The first two Open workouts this year were all about pacing – and when I get hasty and don’t plan ahead, then I don’t get the results I want.


Workout 20.1 did that to me. A 10 round workout should scream a pacer mentality, but after starting at about 1:00 per round I was already slower than 1:30 overall pace on round 5, and that means I had to be going well over 1:30 pace per round to lose that :30 second buffer I picked up on round 1.

Friday, I failed to achieve my goals, but Monday I planned and paced and won!


But what did I lose exactly on Friday other than a few “points?”

Did I get an exhausting workout? Definitely.

Did I walk away tired and sore but recover to become stronger and faster? I’m sure of it.

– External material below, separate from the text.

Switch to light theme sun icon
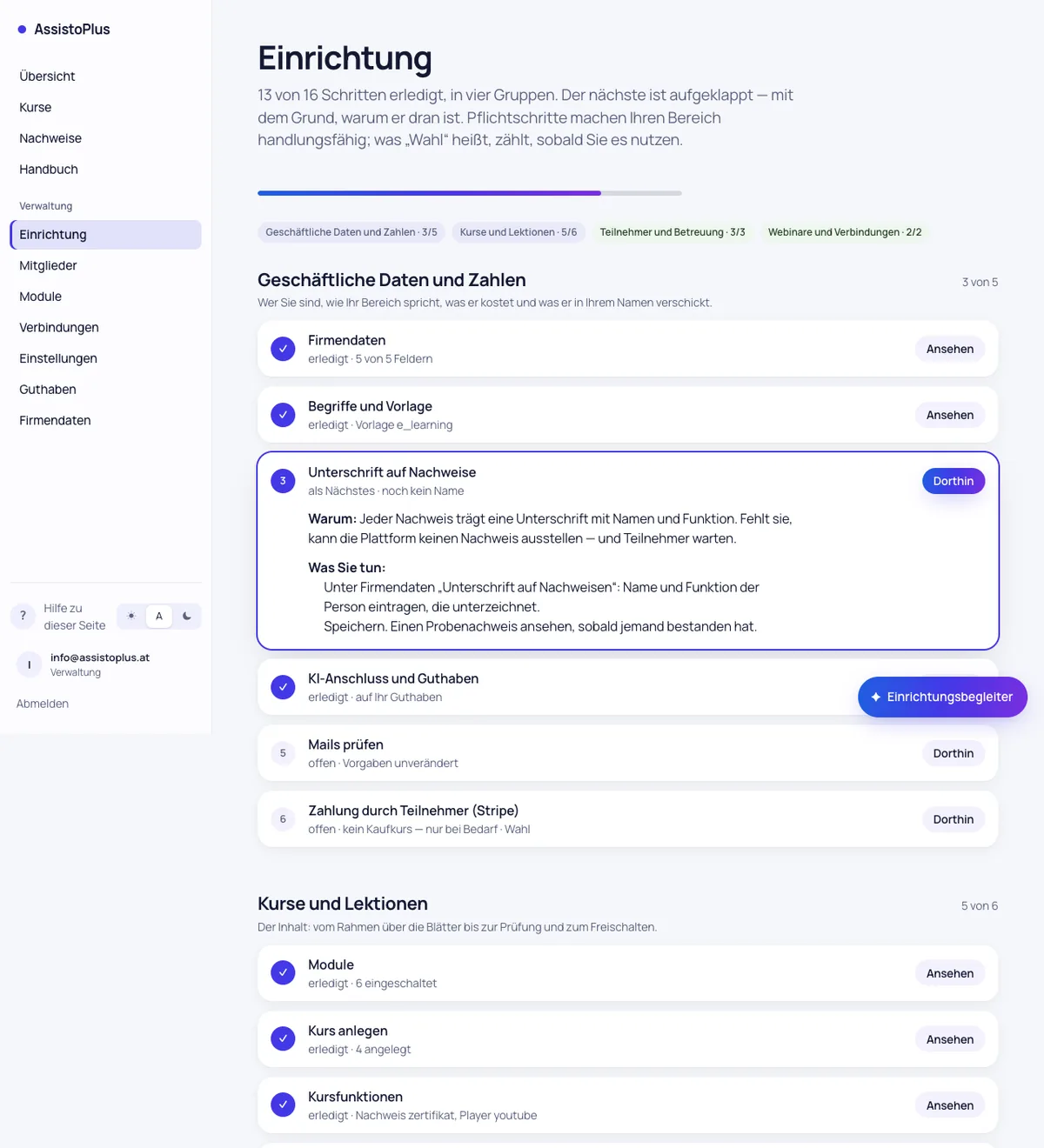The height and width of the screenshot is (1148, 1044). pyautogui.click(x=131, y=616)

Since most of us aren’t concerned with shaving off a few seconds on our Open scores or nailing those last few reps, then why be concerned with pacing? You get out of a workout what you put in and even an un-paced workout can build endurance and burn fat. This is true, but what is lost is variety, the cornerstone of our programming.


Check out this graph. Here is a typical 20:00 un-paced Patrick workout.

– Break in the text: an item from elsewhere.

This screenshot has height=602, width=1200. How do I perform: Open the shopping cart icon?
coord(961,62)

Now look at this typical 8:00 un-paced Patrick workout.


It’s the same stimulus! Come out fast, slow down to a substandard “maintain” pace, and then a 1:00-1:30 sprint to finish. I just did that yesterday! Both 20:00 and 8:00 are the same workout: 2 sprints with a little more-or-less ‘fooling’ around in between.


What I’m undermining is variety, and I have been doing the same workout more-or-less for a long time. Also notice the vertical line before the end, that is my cognizant recognition that the end is near, and I need to kick it into high gear before time is up. That should certainly be more linear.


So, here is my goal:

Start slower while taking a little advantage of the initial energy surge and finish fastest on the final anaerobic sprint.

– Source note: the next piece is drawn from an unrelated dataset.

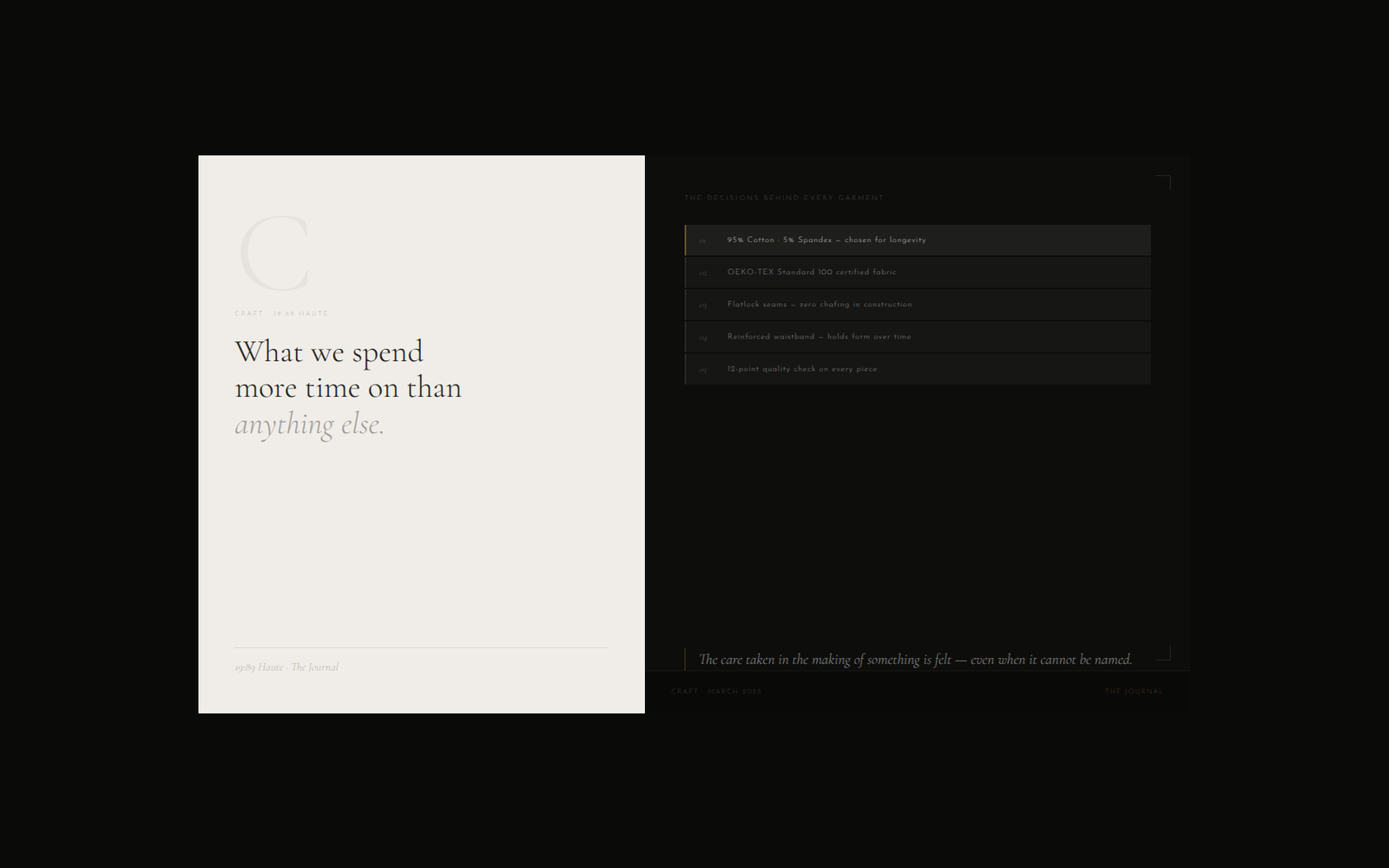Open THE JOURNAL footer link
1389x868 pixels.
coord(1133,692)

This makes 20:00 workouts truly 20:00, and 8:00 workouts truly 8:00, rather than every workout being book-ended by 2:00 sprints with nonsense in the middle.


I’m happy to say I learned my lesson on 20.2 and accomplished this goal on my first attempt. I was so satisfied that when Monday morning rolled around and I was about to make another go at it, I stopped and said, “Forget it, give me something heavy to lift.”